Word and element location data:
● ● ● ●
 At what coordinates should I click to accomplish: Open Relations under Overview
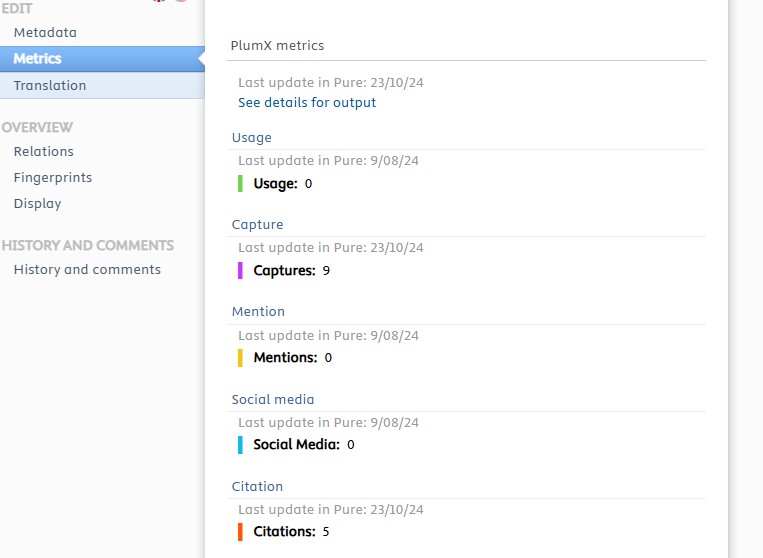[x=44, y=151]
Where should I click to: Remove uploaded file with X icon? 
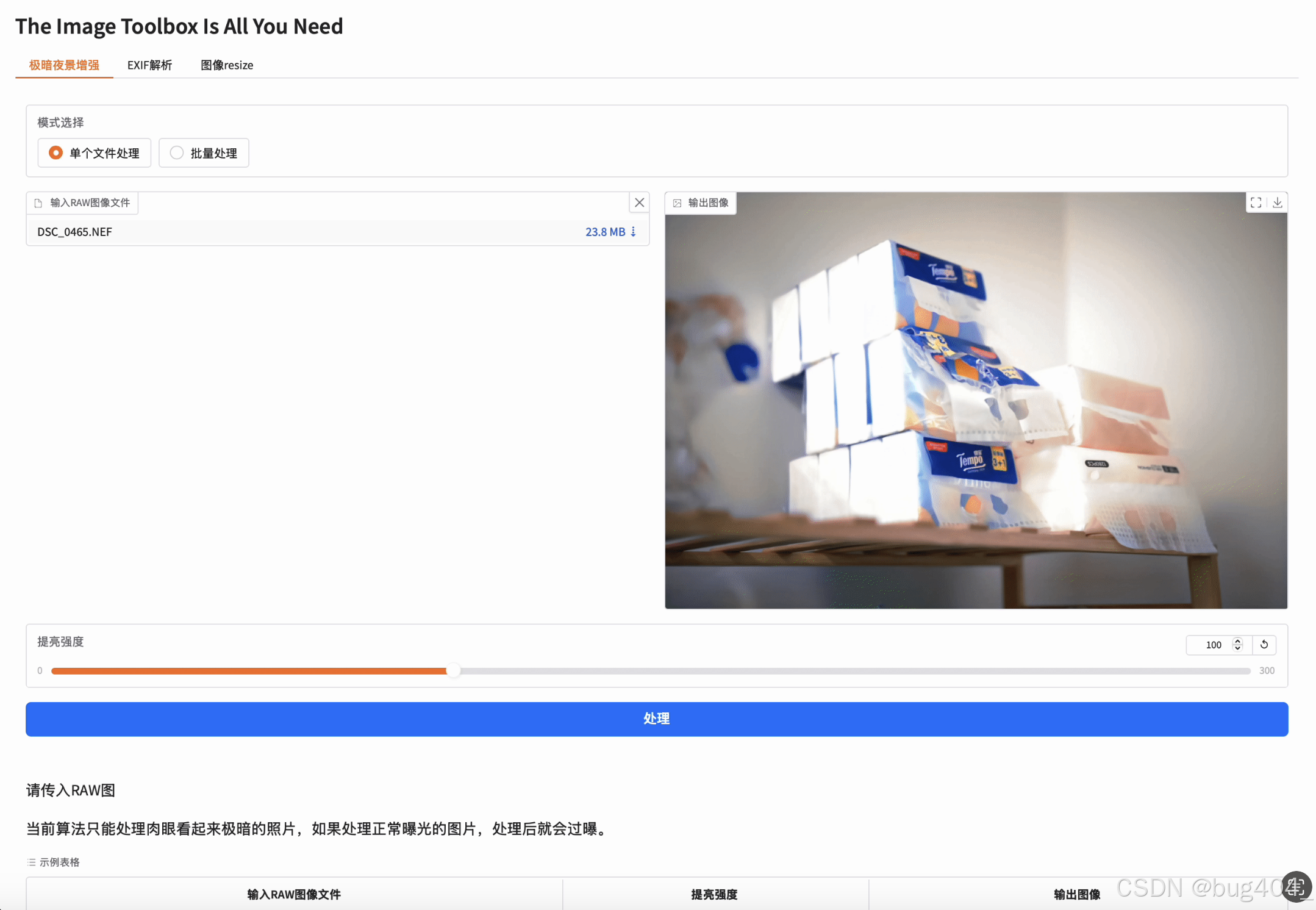639,202
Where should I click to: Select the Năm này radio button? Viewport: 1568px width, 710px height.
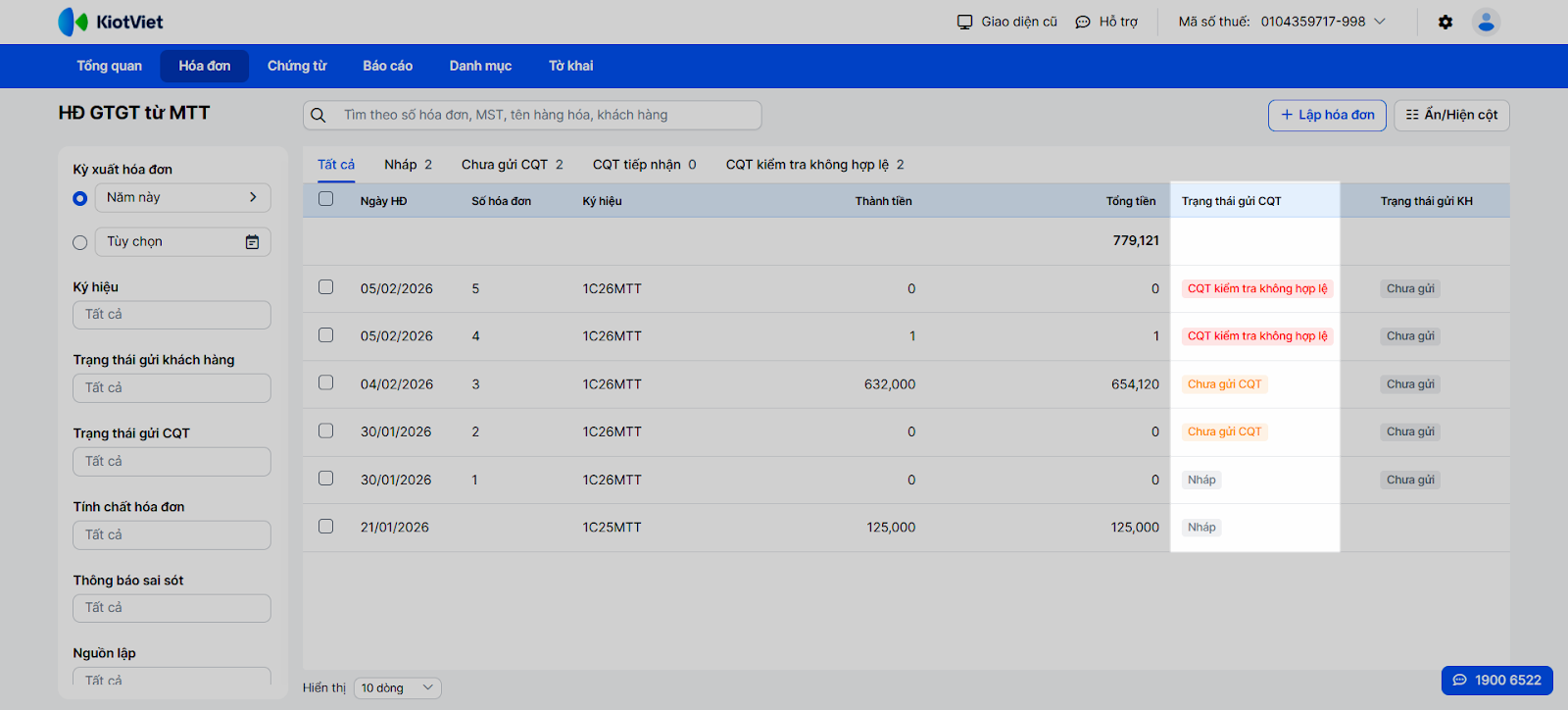[x=80, y=199]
● ● ● ●
* Given exercise *
Write out the material above again with every "click" replaced by "tap" and everything else left the same. Leave the pictures out.

* Worked answer *
 At what coordinates should I tap to accomplish: Open Relations under Overview
[x=44, y=151]
Where should I tap to: Remove uploaded file with X icon? 
639,202
Where should I tap to: Select the Năm này radio button? Viewport: 1568px width, 710px height.
[x=80, y=199]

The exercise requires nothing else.